Although acting has been the family business, Cumberbatch says his parents “worked really, really hard to afford me an education to be anything but an actor. I tried very hard for a while to be a criminal barrister, then realized you had to work as hard as anyone.” When he talked with lawyers, they all told him, “Go back to acting.”

And so he did, carving one of those careers others can only envy.

When he finishes a round of interviews, it’s well after 4 p.m., but he makes it out to those fans, poses for photographs and signs every one of their pieces of memorabilia.

“See what we mean?” one woman says as he makes he way through the ranks. “He really is that nice.”

Away from the crowd, Cumberbatch says, he still takes public transportation, still rides a motorcycle and still remains relatively anonymous.

“When I go shopping, I don’t sort of send minions out and sit at home at the top of a tall ivory tower with guns pointed at the street,” he says with a laugh.
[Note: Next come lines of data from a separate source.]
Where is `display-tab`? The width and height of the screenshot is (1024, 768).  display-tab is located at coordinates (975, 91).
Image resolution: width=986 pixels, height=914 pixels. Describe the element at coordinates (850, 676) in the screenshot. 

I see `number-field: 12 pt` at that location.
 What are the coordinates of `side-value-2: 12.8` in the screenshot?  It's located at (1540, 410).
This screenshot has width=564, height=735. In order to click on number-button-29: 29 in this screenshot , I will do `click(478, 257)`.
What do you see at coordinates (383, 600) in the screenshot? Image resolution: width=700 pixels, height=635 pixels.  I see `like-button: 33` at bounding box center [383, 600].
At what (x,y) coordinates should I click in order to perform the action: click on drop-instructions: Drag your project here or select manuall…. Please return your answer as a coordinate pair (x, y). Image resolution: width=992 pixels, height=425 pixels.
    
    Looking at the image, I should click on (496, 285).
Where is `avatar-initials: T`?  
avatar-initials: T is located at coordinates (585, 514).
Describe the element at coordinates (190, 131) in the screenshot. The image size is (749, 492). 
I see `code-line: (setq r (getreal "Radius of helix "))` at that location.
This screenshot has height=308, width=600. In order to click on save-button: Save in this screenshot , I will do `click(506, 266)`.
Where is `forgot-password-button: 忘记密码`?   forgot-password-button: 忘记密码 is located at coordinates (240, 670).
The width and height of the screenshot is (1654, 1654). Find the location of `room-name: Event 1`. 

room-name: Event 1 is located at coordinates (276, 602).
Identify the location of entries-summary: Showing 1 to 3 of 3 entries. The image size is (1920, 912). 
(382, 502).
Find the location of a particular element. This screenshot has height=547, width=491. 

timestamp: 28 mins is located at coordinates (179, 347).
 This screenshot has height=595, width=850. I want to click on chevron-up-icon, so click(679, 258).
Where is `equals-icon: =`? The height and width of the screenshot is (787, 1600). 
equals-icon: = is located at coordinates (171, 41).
“It is odd. If you’re having a down day, that’s when it gets a bit particular. When you have a camera thrust in your face or somebody wants to sort of have a chat…but people, by and large, both here and in the U.K. have been really respectful of that.”

Besides, Harrison Ford told him he was a Cumberbatch fan and it really threw him. “I know what it’s like. I am a fan of Harrison Ford. When he said that to me, it was back-to-front. I still get completely starstruck. I mean, really starstruck.”

Yup, just like members of the CumberCollective.